The majority of America wonders this question, especially with the debates going on in Congress regarding budget cuts. Have there really been any global successes of foreign aid? Should we cut the US foreign aid budget? Would this help the economy?
The answer to the latter questions are NO! Foreign aid has produced amazing successes globally, improving the lives of those abroad and here at home in the US! Cutting aid is not the most beneficial route to economic stability.
Just look at the data!
- During the 1990's hunger was cut in half in China
- Investments in better seeds and sustainable agricultural practices have helped feed an extra 1 billion people in a short two years
- In 2008, the WFP purchases 552,000 tons of food, which is the equivalent of giving 2.75 million people enough food for a year
- The life expectancy of those in the developing world has increased by 33% from 45 years to 59.
- Smallpox has been eradicated
- Over the past 50 years infant and child death rates have been reduced by 50% in the developing world
- Literacy rates are up 33% worldwide in the last 25 years
- Primary school enrollment has tripled
- More children go to school than ever before in history
- Since 1990, 800 million people have gained access to improved water
- Since 1990, 750 million people have access to improved sanitation
As people rise out of poverty, they become consumers of US products, boosting the US economy.
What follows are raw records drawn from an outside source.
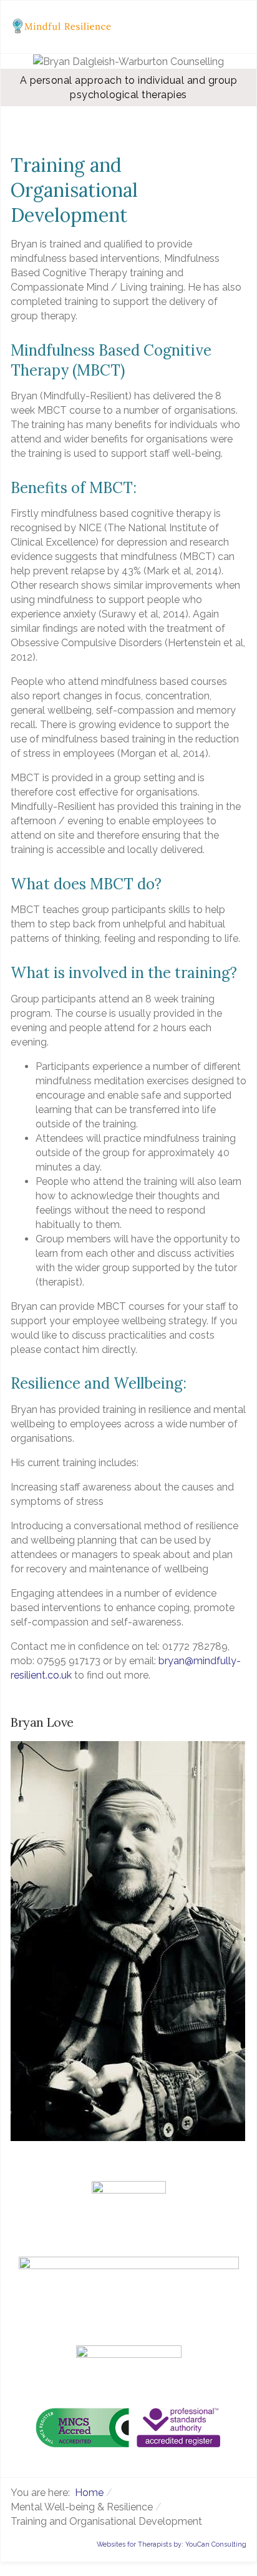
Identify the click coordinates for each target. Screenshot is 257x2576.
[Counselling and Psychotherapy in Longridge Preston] (65, 25)
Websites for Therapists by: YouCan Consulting (171, 2544)
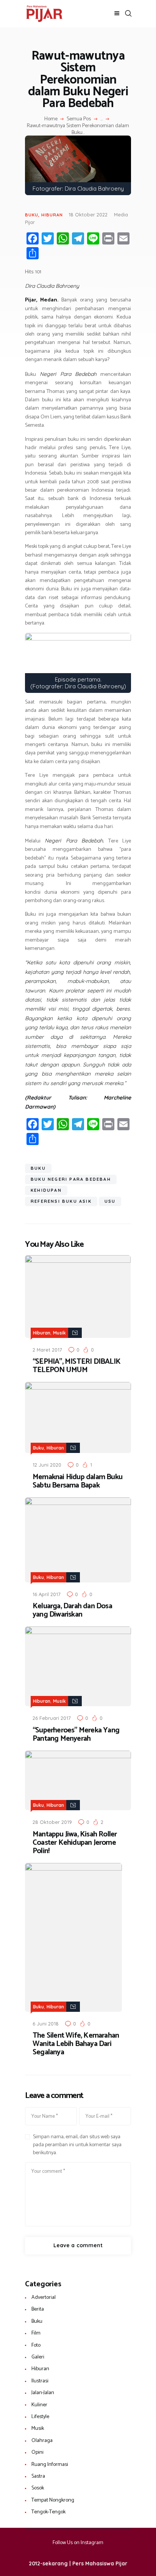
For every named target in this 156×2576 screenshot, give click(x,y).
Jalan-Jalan (42, 2392)
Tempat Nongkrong (52, 2500)
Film (36, 2333)
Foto (36, 2345)
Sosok (37, 2488)
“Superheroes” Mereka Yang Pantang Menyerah (76, 1734)
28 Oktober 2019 (52, 1822)
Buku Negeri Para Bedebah (71, 1179)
Between, 1990 and 1993, US exports to developing countries increased by $46 billion. Today, 40% of US exports go to developing countries.
Overall, health conditions have improved in this time period more than any other in human history. Especially, thanks to USAID immunization programs, which save 3 million lives each year.
With such amazing improvements coming from less than 1% of our overall budget, how can the US even consider cutting foreign aid?